In this report, a novel fluorescent sensing platform using nitrogen-doped carbon dots (N-CDs) as probes for fluorescence signal transmission has been designed for the detection of significant biomolecules pyrophosphate (PPi) and alkaline phosphatase (ALP). The high fluorescent N-CDs could be selectively quenched by Cu2+, and recovered by the addition of PPi because PPi preferentially binds to Cu2+. Once ALP was introduced into the system, ALP can specifically hydrolyze PPi into Pi, the intense fluorescence of N-CDs could be quenched again due to the recombination of the as-released Cu2+ with N-CDs. So, fluorescence of N-CDs is regulated by an ALP-triggered reaction. Based on this strategy, we demonstrated that N-CDs could serve as a very effective fluorescent sensing platform for label-free, sensitive and selective detection of PPi and ALP with low detection limit of 0.16 μM and 0.4 U/L for PPi and ALP, respectively. Moreover, the assay time is just around 0.5 min for PPi and 30 min for ALP. This developed strategy shows remarkable advantages including sensitive, rapid, simple, convenient, and low-cost and so forth. Furthermore, this method was also successfully applied to monitor ALP in human serum, which indicates its great potential for practical applications in biological and clinical diagnosis.

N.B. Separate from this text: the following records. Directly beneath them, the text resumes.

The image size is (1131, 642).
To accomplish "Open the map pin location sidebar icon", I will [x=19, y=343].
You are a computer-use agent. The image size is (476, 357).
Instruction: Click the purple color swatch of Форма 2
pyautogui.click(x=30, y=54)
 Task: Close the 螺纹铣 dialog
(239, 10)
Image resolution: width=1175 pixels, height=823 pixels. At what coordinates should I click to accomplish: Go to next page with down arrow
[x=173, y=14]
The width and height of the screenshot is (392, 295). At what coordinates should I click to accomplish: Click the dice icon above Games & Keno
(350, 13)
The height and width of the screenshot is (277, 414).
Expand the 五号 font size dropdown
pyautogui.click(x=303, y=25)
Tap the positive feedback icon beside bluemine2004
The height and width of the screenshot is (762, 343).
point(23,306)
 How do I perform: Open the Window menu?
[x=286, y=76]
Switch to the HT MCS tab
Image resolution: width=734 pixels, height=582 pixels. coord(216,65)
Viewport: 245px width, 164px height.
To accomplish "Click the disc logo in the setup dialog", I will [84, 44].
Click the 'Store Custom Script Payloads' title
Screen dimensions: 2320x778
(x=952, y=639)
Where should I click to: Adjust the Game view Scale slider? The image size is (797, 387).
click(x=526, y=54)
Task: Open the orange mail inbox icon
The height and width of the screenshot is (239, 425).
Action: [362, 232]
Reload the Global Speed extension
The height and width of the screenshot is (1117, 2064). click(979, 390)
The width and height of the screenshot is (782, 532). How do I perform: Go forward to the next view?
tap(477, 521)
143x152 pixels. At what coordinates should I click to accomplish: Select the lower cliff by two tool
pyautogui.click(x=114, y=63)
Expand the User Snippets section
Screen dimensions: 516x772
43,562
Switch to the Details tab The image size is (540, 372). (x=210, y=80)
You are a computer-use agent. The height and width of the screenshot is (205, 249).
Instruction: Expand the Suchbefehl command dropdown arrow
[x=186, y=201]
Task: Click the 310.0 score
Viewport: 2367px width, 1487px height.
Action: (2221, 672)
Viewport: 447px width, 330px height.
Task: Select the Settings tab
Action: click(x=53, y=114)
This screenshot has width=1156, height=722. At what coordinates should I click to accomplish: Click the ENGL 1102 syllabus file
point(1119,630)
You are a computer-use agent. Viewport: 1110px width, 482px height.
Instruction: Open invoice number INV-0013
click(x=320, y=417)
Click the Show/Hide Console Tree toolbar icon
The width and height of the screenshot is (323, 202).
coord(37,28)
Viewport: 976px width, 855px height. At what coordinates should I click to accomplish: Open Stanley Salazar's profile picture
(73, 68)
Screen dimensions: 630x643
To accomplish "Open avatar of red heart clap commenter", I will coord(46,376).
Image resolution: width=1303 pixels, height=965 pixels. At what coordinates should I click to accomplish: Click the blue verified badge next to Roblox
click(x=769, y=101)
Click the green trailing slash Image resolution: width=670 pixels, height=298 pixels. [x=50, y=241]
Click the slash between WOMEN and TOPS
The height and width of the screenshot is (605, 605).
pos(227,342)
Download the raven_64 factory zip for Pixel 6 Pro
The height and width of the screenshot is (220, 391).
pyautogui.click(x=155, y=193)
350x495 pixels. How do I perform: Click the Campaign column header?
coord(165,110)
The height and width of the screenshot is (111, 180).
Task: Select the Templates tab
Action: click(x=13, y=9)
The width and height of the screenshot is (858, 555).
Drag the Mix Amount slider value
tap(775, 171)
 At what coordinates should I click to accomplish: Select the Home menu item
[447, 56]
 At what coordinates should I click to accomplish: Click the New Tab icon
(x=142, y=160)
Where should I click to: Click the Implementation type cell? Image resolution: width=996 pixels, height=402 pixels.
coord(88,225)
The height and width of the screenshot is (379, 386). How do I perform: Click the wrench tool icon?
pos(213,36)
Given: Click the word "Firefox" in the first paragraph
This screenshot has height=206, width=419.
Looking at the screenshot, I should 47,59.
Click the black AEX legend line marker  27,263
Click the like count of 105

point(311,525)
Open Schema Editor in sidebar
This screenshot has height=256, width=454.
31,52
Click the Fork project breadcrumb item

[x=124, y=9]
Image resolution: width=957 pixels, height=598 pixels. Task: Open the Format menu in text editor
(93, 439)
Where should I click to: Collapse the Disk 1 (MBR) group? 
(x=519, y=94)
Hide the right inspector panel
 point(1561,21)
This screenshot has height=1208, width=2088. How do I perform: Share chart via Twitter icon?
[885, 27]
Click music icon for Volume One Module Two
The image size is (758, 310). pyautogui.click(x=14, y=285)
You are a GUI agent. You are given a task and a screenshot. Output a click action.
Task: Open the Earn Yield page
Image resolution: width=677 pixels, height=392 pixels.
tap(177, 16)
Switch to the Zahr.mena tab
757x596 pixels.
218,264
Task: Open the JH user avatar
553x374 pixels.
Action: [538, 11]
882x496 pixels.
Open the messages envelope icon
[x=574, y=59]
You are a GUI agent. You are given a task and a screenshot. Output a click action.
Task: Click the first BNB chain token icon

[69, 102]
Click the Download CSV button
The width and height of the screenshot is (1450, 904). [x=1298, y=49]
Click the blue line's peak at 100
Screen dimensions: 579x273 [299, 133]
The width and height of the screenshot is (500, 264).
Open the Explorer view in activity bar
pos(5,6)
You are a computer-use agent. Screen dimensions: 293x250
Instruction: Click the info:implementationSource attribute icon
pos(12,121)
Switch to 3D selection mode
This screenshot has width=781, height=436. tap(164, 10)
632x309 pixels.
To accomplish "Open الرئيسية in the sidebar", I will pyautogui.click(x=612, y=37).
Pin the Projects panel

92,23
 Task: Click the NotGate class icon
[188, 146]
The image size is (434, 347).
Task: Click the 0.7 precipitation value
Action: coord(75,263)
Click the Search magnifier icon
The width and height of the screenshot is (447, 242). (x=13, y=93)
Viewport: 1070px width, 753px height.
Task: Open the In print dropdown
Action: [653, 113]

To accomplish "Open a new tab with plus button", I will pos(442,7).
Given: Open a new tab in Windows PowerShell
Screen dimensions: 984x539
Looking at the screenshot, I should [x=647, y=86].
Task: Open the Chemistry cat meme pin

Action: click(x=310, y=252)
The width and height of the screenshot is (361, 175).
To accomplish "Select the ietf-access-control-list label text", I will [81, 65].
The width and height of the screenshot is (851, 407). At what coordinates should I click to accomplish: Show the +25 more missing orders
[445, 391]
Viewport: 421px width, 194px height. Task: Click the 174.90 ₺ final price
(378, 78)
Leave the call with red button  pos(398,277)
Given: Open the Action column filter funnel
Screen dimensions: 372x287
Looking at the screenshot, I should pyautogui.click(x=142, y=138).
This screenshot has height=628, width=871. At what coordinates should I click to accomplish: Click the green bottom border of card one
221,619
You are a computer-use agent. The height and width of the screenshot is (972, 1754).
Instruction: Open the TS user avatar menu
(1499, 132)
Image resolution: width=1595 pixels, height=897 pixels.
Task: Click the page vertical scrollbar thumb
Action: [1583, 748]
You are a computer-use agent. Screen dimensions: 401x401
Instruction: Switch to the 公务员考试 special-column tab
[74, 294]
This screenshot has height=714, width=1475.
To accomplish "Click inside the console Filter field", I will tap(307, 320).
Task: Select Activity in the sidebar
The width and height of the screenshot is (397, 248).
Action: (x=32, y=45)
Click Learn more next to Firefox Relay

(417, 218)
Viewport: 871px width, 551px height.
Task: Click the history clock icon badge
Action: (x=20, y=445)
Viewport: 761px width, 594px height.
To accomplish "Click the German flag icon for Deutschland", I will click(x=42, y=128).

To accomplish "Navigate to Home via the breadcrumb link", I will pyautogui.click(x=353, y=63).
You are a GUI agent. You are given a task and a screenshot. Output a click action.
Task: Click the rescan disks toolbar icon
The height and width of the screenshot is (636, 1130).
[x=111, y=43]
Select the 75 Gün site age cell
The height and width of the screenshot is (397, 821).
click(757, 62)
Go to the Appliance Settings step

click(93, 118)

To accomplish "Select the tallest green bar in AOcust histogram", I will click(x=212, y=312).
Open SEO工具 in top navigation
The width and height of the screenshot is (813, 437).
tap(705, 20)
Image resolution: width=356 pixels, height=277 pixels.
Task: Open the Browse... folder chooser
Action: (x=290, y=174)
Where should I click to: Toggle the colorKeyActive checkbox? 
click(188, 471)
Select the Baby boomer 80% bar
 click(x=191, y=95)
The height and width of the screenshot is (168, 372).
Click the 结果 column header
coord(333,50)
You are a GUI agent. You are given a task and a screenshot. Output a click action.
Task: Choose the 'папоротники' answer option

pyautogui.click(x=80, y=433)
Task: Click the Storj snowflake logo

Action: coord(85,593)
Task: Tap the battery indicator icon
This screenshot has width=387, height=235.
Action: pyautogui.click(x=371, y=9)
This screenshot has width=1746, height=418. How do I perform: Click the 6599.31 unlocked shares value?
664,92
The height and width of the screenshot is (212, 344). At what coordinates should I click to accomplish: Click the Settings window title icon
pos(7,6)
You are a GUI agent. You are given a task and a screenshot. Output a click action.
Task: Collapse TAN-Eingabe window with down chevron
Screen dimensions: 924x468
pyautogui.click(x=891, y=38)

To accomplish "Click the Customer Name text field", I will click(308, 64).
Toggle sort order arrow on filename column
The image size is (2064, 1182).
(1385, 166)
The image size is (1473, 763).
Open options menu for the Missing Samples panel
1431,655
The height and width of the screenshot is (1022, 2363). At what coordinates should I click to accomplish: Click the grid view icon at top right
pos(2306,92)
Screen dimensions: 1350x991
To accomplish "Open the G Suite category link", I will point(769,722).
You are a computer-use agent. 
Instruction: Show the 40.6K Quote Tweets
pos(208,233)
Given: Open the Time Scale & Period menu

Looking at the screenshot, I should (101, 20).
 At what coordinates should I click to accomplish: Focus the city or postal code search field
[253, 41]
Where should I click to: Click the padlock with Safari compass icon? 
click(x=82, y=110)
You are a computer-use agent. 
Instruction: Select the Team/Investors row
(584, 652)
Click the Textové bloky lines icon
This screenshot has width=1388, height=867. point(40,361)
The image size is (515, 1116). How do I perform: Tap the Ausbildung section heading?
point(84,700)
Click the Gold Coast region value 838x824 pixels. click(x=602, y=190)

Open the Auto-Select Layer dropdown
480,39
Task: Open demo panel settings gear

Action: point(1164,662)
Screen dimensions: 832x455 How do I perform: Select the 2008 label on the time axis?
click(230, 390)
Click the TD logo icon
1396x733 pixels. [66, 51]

机译:在本报告中,已设计了一种使用氮掺杂碳点(N-CD)作为荧光信号传输探针的新型荧光传感平台,用于检测重要的生物分子焦磷酸(PPi)和碱性磷酸酶(ALP)。高荧光N-CDs可以被Cu 2 + 选择性淬灭,并通过添加PPi来回收,因为PPi优先与Cu 2 + 结合。将ALP引入系统后,ALP可以将PPi特异性水解为Pi,由于释放的Cu 2 + 与N-CD的重组,N-CD的强烈荧光可能会再次被淬灭。 。因此,N-CD的荧光受ALP触发的反应调节。基于此策略,我们证明了N-CD可以作为无标记,灵敏和选择性检测PPi和ALP的非常有效的荧光传感平台,其检测限低至0.16μm和0.4iU / L(PPi和ALP),分别。而且,PPi和ALP的检测时间仅为0.5µmin,大约30µmin。这种发达的策略显示出显着的优势,包括灵敏,快速,简单,方便和低成本等。此外,该方法还成功地用于监测人血清中的ALP,这表明其在生物学和临床诊断中的实际应用具有巨大潜力。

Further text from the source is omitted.